Considered dangerous for years

Widely considered dangerous for years, the main cold treatments were still over-the-counter. As winter approached, French health authorities were considering finally putting an end to this paradox.

Available without a prescription in the form of tablets, these treatments – also sold by nasal spray on prescription – aim to decongest and unclog the nose. These are therefore the main medications used against colds.

But they have been the subject of numerous criticisms for several years, starting with the ANSM itself, because they can cause serious side effects such as strokes and heart attacks.

In 2023, the agency had for the first time explicitly recommended against their use.
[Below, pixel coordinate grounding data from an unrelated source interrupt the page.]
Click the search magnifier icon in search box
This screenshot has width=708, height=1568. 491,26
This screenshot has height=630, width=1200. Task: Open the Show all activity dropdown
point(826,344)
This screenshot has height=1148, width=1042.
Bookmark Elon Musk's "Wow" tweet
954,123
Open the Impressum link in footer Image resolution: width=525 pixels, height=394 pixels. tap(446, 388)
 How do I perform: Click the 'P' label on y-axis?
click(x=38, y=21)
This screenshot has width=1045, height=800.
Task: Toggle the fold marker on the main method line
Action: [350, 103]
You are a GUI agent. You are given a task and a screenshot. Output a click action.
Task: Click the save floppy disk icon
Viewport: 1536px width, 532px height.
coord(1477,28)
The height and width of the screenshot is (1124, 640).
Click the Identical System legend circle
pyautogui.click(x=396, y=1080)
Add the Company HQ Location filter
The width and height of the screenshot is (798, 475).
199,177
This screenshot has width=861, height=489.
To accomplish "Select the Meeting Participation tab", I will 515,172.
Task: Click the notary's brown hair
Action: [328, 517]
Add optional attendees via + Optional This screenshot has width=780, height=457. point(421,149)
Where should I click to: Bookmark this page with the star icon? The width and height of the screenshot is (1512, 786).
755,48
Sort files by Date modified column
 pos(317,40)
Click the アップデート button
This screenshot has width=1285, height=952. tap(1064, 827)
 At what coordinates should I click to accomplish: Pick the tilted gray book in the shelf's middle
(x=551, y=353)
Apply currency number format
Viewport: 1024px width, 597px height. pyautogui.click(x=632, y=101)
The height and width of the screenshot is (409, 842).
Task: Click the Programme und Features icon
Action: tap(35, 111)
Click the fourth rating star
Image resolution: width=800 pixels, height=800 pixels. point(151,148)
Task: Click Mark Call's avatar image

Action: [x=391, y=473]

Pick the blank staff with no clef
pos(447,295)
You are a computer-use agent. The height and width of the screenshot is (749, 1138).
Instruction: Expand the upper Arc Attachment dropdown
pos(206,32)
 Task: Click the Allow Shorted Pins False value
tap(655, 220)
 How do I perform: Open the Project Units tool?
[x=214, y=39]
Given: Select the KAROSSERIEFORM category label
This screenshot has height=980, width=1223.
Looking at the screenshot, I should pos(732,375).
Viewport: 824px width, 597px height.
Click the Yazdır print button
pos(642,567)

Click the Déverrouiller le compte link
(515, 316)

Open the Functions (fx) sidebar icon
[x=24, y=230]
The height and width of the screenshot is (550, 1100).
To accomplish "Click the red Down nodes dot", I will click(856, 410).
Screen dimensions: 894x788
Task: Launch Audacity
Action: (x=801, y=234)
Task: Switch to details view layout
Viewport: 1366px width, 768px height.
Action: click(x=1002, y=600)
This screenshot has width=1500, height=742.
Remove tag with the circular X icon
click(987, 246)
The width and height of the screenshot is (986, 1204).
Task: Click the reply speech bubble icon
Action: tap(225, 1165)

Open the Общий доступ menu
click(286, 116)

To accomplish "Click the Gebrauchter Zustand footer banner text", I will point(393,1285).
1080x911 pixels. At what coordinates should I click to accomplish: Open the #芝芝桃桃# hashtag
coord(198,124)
This decision had, for a time, caused sales of anti-cold treatments to decline. But these have rebounded since September.

Why not ban them sooner?

Why not have these drugs been banned earlier? The French health authorities regularly explained that their hands were tied by European regulations which make the withdrawal of an authorization subject to the opinion of the European Medicines Agency (EMA).

However, it estimated last year that the anti-cold treatments concerned did not present sufficient risks to ban them, even if it imposed new contraindications.

This opinion is explained by the fact that serious side effects remain very rare. A few are reported each year and, in , no deaths have been reported.

However, the French authorities ultimately decided, considering that the risk, even low, was unacceptable given the benign nature of the illness being treated: a simple cold.